Dr Roy Harper described the d-Nav as being like a "doctor in your pocket".
He said: "It is really straight forward and simple and very clever in what it does. It is like having me with you all of the time because it looks for patterns in your blood sugars and then gives insulin.
"In our evaluation with the patients it worked very, very well for many patients. It is like having a doctor in your pocket, an expert in your pocket with you all of the time. Every time you check your blood sugars and every time you need to inject your insulin it gives you that guidance ongoing."
Treating diabetes in Northern Ireland costs £400m per year and the number of patients is rising.
It is hoped the new device, developed by an American company and costing around £90 a month, will reduce the number of times people with diabetes need to visit their doctor.
Michael Anyadike-Danes, who took part in the trial, said: "When I took my reading just before lunch it told me that my sugar level was higher than it should have been - about 8.2 rather than 7 - then advised me that I needed to take a little bit more insulin than I otherwise would at lunch.

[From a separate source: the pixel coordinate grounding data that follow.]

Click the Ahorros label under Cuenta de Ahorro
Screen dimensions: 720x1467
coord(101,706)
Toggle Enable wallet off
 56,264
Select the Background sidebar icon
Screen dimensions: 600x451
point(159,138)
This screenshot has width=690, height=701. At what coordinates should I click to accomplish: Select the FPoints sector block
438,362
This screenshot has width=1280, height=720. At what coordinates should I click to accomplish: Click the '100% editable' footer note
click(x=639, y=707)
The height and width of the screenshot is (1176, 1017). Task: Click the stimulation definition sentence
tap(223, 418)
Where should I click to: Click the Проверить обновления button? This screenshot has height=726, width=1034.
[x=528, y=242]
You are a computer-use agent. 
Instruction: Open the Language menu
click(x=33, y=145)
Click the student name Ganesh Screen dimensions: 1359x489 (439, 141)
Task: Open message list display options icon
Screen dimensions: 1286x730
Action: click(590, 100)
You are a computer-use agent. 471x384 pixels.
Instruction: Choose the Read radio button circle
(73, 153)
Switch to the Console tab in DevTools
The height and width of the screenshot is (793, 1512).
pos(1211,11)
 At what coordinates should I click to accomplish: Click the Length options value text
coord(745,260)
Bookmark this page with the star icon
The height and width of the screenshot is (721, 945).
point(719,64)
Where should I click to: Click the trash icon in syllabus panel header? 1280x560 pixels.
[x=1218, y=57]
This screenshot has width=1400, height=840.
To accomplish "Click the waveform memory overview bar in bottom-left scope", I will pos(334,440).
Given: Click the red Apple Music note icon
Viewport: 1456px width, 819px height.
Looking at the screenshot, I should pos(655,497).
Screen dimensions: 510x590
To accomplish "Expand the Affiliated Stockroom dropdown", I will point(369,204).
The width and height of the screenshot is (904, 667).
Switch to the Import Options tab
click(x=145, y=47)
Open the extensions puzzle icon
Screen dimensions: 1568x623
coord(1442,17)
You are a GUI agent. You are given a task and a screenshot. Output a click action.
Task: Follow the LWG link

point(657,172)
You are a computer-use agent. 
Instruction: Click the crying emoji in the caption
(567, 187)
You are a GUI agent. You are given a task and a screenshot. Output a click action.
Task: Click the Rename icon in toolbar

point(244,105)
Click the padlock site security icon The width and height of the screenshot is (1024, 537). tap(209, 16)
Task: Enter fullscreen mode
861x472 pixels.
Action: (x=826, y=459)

"A normal test would just tell me I was 8.2, then I would have a prescription which was given to me when I was last at the hospital, possibly six months ago, telling me to take the same amount of insulin each day.
"That is not then adjusted for my current condition, so this allows me to react."
Although the d-Nav device may not be suitable for all patients, and it may take some time before it is more widely available, experts at the Ulster Hospital are convinced it represents a significant breakthrough in the fight to control diabetes both in NI and across the world.
Discussions are now taking place to introduce it in more trust areas here.